So she wrapped it in
cotton and placed it in her bosom, and in a few days it turned into a
child, who received the name of Garanchacha and was universally
recognized as a son of the sun.[173] Again, the Samoans tell of a woman
named Mangamangai, who became pregnant by looking at the rising sun. Her
son grew up and was named "Child of the Sun." At his marriage he applied
to his mother for a dowry, but she bade him apply to his father, the
sun, and told him how to go to him. So one morning he took a long vine
and made a noose in it; then climbing up a tree he threw the noose over
the sun and caught him fast. Thus arrested in his progress, the luminary
asked him what he wanted, and being told by the young man that he wanted
a present for his bride, the sun obligingly packed up a store of
blessings in a basket, with which the youth descended to the earth.[174]
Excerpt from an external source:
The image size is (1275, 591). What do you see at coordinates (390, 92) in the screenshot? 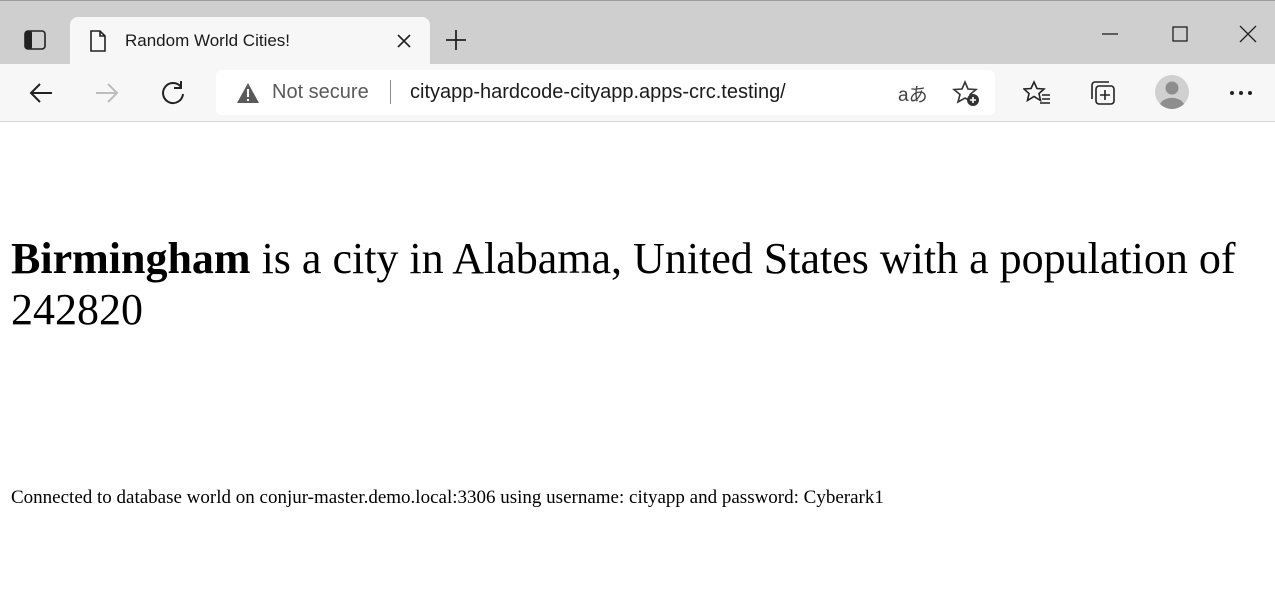
I see `address-divider` at bounding box center [390, 92].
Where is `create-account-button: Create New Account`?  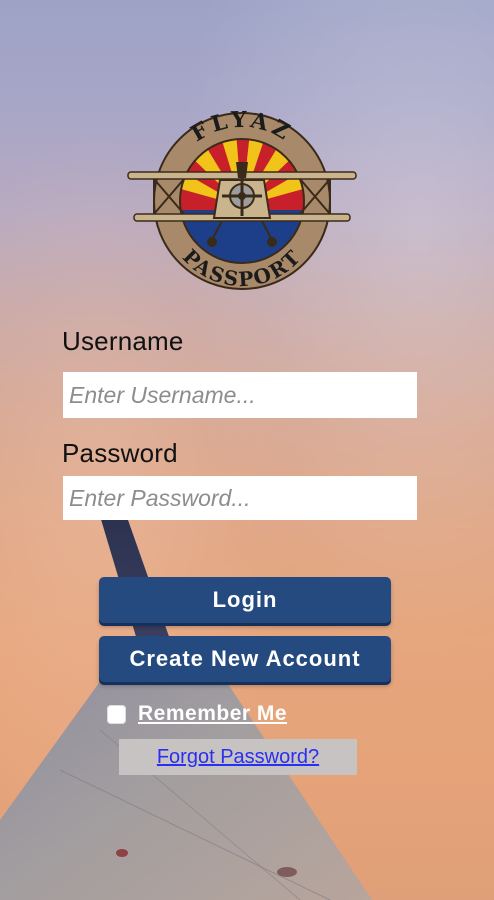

[Traces in marriage customs of the belief that women can be impregnated
by the sun.]
Even in the marriage customs of various races we may perhaps detect
traces of this belief that women can be impregnated by the sun. Thus
amongst the Chaco Indians of South America a newly married couple used
to sleep the first night on a mare's or bullock's skin with their heads
towards the west, "for the marriage is not considered ratified till the
rising sun shines on their feet the succeeding morning."[175] At old
Hindoo marriages the first ceremony was the "Impregnation-rite"
(_Garbh[=a]dh[=a]na_); during the previous day the bride was made to
look towards the sun or to be in some way exposed to its rays.